What's new with Janey
04 October 2010

I don’t know stuff

Husband asked me to stop arguing with him “do you have to correct everything I say or argue with almost everything I say?”

“Yes” I replied “because this is a relationship and not North Korea, if I just agree with everything you say and never argue about a point, it’s a totalitarian regime and not a marriage”

“You can’t just let things go, you always have to correct me or have the last word” he snapped back.

“Yes, because you were wrong” I added, that was the last word and that’s how that works.

This is ironic as I was just doing to him what he does to me constantly.

I have realised something, if I do the stuff to husband in a sarcastic fashion that he does to me, then am not actually pointing out how much it annoys me, I am just confirming his behaviour that its ok to be an annoying dick. So when he constantly goes to great lengths to show me I did something wrong or to make sure that when I made a mistake and he needs it pointed out to me, me doing that to him all the time just makes us go round in circles and snipe at each other.

But he has Aspergers Syndrome and he has an excuse for being the man who has to stop a conversation to point out a small detail of what you are saying is either mis-information or plain wrong, I have no excuse for secretly planning his slow painful death by suffocating him in his sleep.

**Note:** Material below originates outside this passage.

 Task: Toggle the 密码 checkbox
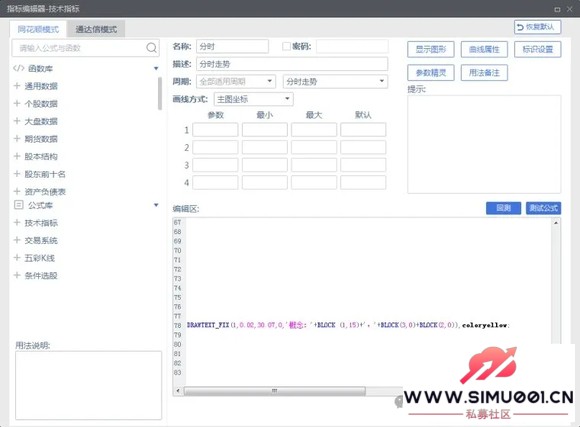[286, 46]
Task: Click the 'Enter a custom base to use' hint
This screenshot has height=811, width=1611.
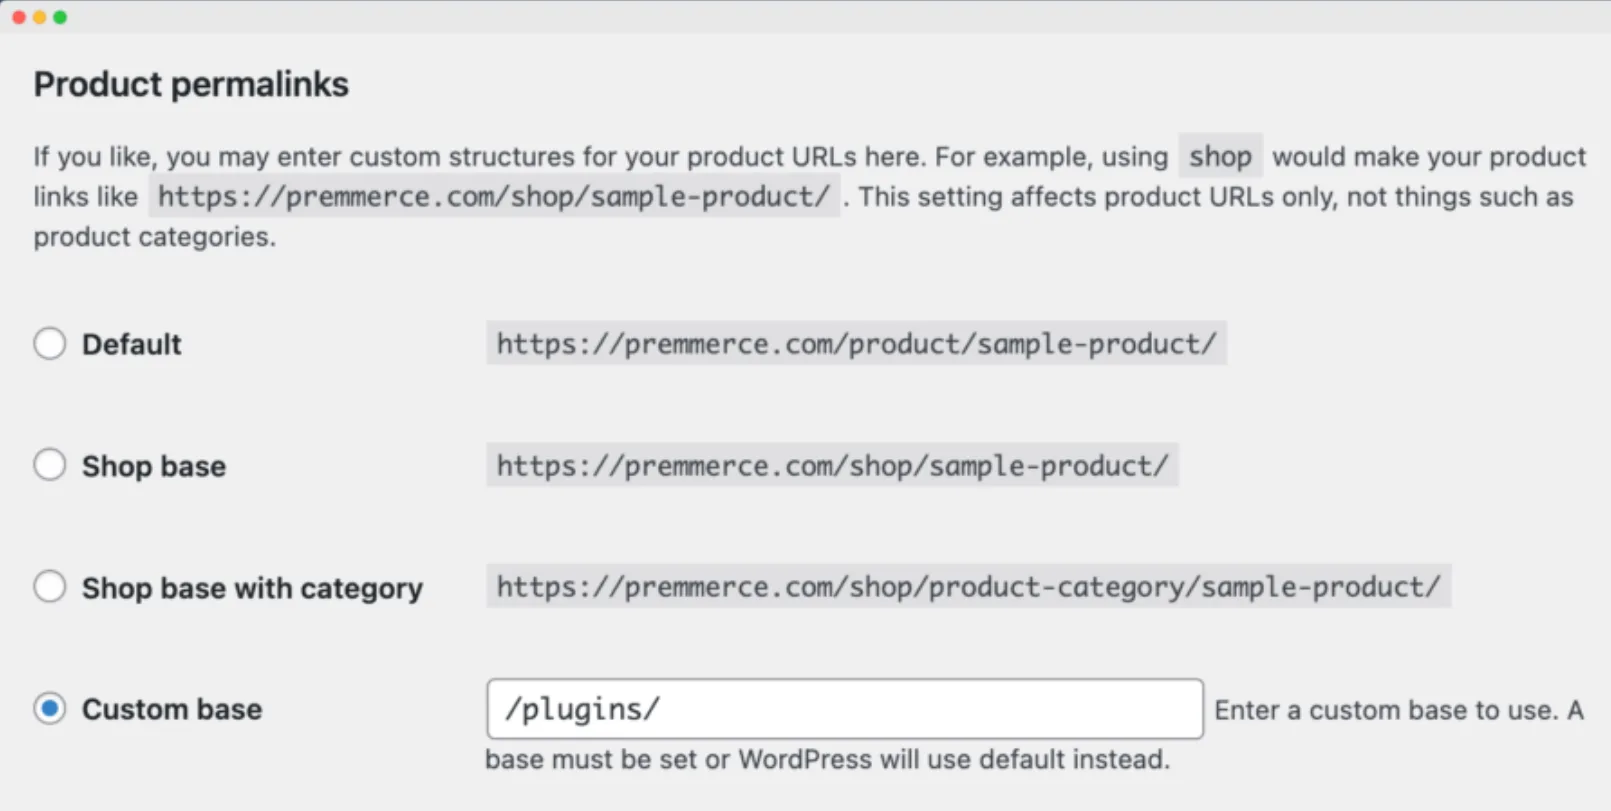Action: (1399, 710)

I won’t do it but I do think about it. I wonder how many women out there are married to a man who has Aspergers Syndrome and almost every day of their lives they concede defeat in a situation, despite being right they have to accept he has to say this shit because if he doesn’t he will get agitated and we have to witness the day being screwed up. The only way forward is to allow him to patronise, snicker and talk down to you about something that is totally wrong, or make him insane by proving you are right.

What do you actually win? The point? No…because he will go to further lengths to explain how he is right and we will be stuck in an anger cycle of frustration and at the end of it the answer is he has Aspergers Syndrome.
The down side for me is I tend to agree with stuff am not agreeing with just to get past this situation. OR we can debate, argue and he can constantly repeat his point, because men with Aspergers Syndrome assume if they just repeat the thing they are saying over and over again, it will win over everyone eventually. (it usually doesn’t but exhausts everyone)

I feel disloyal writing this down as my husband doesn’t mean to hurt me or wants me to be an ‘agreeing person’ it would shock him if he knew I felt like that sometimes, then it would no doubt cause another argument which would be catastrophic as he now wont be sure if I am agreeing to shut him up or agreeing because he is right and we all know how he needs to feel he is right!

The upside is I don’t have Aspergers Syndrome and neither does Ashley and we can have arguments that don’t end in Groundhog Day like tendencies.

So if you have arguing with someone today, think of me.

Oh, did I mention what started the argument? We bought a Behringer mixing desk to make better podcasts and it doesn’t work with Windows 7 and that made him slightly mental and set him off on a big Aspergic trip of jaggy anger. Yeah…if I could meet Mr Behringer today I would punch him in the balls._

1 Response

  1. My Dad has Aspergers. I mean, it hasn't been diagnosed or anything (he's 85 and doesn't go for any of that therapy crap), but from everything I've read, he fits the description. Of course, growing up in the 60's and 70's, we had no clue, but we knew he was weird. And not weird in a slightly lovable eccentric kind of way, but in a frustrating and maddening kind of way. For example, he constantly repeats the same joke phrases over and over again several times a day, each time expecting us all to fall about ourselves laughing, except by now we've heard them daily for 50 years. He also has odd reactions to some physical sensations. The smell of mustard drives him practically to violence; we never could put prepared mustard out on the kitchen table. When everyone around the dinner table is enjoying a fine side dish of fried potatoes, he's complaining that it tastes like diesel fuel.

    My mother finally figured this out about him from watching Dr. Phil (on American TV). But even so, he drives her nuts, since diabetes and old age has made him meaner. Now that I know this about him, I can cut him more slack, but still, his inability to read social cues, or interact with people in socially acceptable ways requires for me to take frequent relief breaks from his company. I don't know how my mother has lived with him for over 50 years.

    My brother has a boss with Aspergers. Through interacting with him, he's been able to help me gain further insight into this condition. Of course, all the insight in the world still can't instill the patience one needs daily. I know my Dad loves us, and we love him too, but sometimes he's impossible to like.

    Lest you think we had a miserable childhood, our dad could also do some really cool stuff. He was a mathematical genius, an engineer, and loved science. He helped us all have killer science projects in school. One year he and my brother built a small still for a project, and then used it to make plum brandy out of the plums from trees in our backyard. He was also on the cutting edge of technical stuff, and we had things like a hifi stereo system and calculators, and computers, long before anyone else we knew.

    I wrote this only to say I think I understand your frustration, not to say I have any answers for it. The affection you and your husband have for each other shines through both in your book, and in your blog posts. That, and your sense of humor, will pull you through in the long run.